En 2007, el festival pasa a durar tres días y estrena las mañanas en la Plaza del Trigo, un icono difícil de replicar y explicar; un centro de emociones, sudor y sorpresas, y también un examen y trampolín para bandas que están en trayectoria ascendente. Es todo esto y un descomunal fiestón mañanero, después de una noche sin fin y en mitad de un día que tampoco lo tendrá. Glastonbury tiene su escenario de la pirámide y el Sonorama la Plaza del Trigo, que es mucho más pequeña de lo que uno puede imaginar antes de conocerla. De aspecto se parecen como un huevo a una castaña pero ambos son mitos que se construyen y cimentan en sentimientos y emociones compartidas por miles de devotos. Una muestra muy gráfica de lo que va la Plaza del Trigo se puede ver en Youtube en el famoso vídeo de la actuación de Izal en 2013, atacando su tema Qué bien: 'Qué bien que en mis pupilas siga entrando luz del sol…'

La bola no para de rodar: en 2011, Sonorama suma cuatro días y diez escenarios por los que ya ha pasado (varias veces) toda la aristocracia indie nacional, la mayoría de los aspirantes y artistas internacionales de renombre como Mando Diao, Nada Surf, Ash, James o The Divine Comedy, a los que en ediciones posteriores se sumarán figuras como Liam Gallagher o los escoceses Belle&Sebastian. La presencia foránea (normalmente británica) no es el objetivo principal del Sonorama pero siempre da brillo. En 2014, Raphael encabeza cartel y lo eclipsa todo, subrayando una línea de artistas inesperados o sorprendentes que pasa a ser sello de la casa. Non stop: en 2017 se celebra el 20 aniversario, con un homenaje a la música española al que no faltó nadie y que preludia algo parecido para este sábado 13, en la conmemoración del 25 cumpleaños. Después, lo conocido: pandemia, suspensión, medio gas y este 2022, con C. Tangana, Izal y todas las ganas del mundo juntas encabezando el cartel. Y todo, con lechazo y Ribera, algo impensable en Glastonbury.

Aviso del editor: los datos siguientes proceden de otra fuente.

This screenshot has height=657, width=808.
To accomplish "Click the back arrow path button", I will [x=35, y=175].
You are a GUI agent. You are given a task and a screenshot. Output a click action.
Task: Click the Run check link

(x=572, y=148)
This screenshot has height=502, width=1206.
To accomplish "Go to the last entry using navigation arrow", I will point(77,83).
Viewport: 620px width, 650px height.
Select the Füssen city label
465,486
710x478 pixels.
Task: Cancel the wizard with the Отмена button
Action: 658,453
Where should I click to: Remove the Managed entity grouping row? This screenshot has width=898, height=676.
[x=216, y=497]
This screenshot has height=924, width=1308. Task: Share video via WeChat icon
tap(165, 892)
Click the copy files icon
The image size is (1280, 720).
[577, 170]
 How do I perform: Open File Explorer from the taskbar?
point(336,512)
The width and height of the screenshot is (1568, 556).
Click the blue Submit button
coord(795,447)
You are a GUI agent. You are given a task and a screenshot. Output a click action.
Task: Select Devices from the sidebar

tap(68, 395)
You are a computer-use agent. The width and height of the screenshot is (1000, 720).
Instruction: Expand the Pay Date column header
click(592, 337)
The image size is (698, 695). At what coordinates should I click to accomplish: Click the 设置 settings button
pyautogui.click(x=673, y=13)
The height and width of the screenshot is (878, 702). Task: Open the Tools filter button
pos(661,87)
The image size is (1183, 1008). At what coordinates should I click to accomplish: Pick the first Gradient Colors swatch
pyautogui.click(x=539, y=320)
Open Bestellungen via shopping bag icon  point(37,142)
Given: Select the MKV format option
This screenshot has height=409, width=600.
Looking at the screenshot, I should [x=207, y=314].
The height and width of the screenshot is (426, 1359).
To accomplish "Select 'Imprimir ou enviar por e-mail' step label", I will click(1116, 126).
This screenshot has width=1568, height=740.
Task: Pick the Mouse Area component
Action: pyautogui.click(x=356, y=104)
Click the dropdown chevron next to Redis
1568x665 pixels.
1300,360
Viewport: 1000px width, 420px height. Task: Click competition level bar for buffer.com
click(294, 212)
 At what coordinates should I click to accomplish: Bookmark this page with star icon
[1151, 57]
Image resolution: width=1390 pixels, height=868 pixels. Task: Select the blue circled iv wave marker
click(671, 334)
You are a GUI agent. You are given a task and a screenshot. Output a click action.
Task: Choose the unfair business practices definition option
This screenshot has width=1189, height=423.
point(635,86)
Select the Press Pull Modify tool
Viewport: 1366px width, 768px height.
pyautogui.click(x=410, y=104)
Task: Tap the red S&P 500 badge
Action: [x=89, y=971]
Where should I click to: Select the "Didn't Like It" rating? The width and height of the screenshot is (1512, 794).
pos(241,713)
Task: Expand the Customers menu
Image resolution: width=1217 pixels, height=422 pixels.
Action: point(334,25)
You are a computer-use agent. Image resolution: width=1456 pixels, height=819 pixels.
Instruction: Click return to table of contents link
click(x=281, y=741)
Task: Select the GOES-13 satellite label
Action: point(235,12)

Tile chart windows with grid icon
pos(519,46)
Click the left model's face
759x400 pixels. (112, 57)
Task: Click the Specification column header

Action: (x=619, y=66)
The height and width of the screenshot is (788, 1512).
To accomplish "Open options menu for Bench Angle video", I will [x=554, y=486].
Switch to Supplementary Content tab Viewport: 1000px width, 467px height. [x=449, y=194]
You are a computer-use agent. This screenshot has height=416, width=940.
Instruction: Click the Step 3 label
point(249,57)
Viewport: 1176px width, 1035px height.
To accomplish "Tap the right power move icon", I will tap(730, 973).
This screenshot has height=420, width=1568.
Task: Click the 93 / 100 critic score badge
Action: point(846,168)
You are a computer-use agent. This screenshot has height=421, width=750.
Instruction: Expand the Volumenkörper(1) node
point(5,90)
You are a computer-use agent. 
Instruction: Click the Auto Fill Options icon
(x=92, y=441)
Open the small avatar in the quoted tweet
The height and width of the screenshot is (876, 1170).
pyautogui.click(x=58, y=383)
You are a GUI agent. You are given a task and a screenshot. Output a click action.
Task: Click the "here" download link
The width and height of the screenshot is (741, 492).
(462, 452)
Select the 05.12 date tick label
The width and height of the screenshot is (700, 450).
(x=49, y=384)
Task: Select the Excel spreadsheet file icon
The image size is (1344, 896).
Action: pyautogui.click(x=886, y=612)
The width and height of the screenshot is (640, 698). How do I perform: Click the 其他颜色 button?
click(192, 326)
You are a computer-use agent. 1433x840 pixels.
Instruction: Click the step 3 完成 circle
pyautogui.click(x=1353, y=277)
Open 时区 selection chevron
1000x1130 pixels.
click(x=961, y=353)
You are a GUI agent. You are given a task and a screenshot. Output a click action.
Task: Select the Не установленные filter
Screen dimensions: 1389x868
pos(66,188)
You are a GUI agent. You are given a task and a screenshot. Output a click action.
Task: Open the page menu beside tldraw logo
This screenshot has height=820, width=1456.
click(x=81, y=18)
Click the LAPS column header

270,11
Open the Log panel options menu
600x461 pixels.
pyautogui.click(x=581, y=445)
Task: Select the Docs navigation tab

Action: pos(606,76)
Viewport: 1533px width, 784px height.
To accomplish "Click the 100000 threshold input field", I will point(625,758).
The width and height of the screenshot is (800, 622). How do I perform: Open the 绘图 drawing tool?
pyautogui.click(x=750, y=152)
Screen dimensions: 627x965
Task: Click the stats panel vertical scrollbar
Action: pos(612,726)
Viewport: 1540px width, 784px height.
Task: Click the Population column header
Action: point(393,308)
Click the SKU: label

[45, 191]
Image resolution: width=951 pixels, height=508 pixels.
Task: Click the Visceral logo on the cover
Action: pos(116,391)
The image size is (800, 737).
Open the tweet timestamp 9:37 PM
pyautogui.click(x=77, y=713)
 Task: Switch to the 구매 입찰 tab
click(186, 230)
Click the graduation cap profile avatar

Hasta aquí la historia, pero las preguntas siguen sin respuesta: ¿qué tiene de especial el Sonorama? Cristina, 28 años, festivalera militante que ha pasado este año ya por el FIB y se dejará caer también por el Sonorama lo tiene claro: «El ambiente de Aranda, de las calles, más allá del recinto del festival, es la diferencia. Puedes ir incluso sin entrada a pasar el día y disfrutarlo a lo grande». Cristina montaba la iglú Quechua 2 Seconds del principio de estas líneas y ha vivido la misma emoción que le hizo dejarla a medias delante de muchos de sus músicos favoritos. Puede recordar, y casi visualizar, las actuaciones de Love of Lesbian, Vetusta Morla o los héroes locales (del sábado o de cualquier otro día), los burgaleses LA M.O.D.A. «Sonorama es ponerme delante, en vivo, de mi playlist de Spotify». Pero también es darse de bruces con el brillo de lo inesperado, como le sucedió en el concierto de Fangoria de 2018. «Fuimos de rebote y nos flipó». Ir a tiro hecho o a dejarse seducir a ciegas son dos posibles caminos hacia el placer, en la música y en lo que no es música. Aquí, entre tanta variedad, cualquiera de ellos es practicable.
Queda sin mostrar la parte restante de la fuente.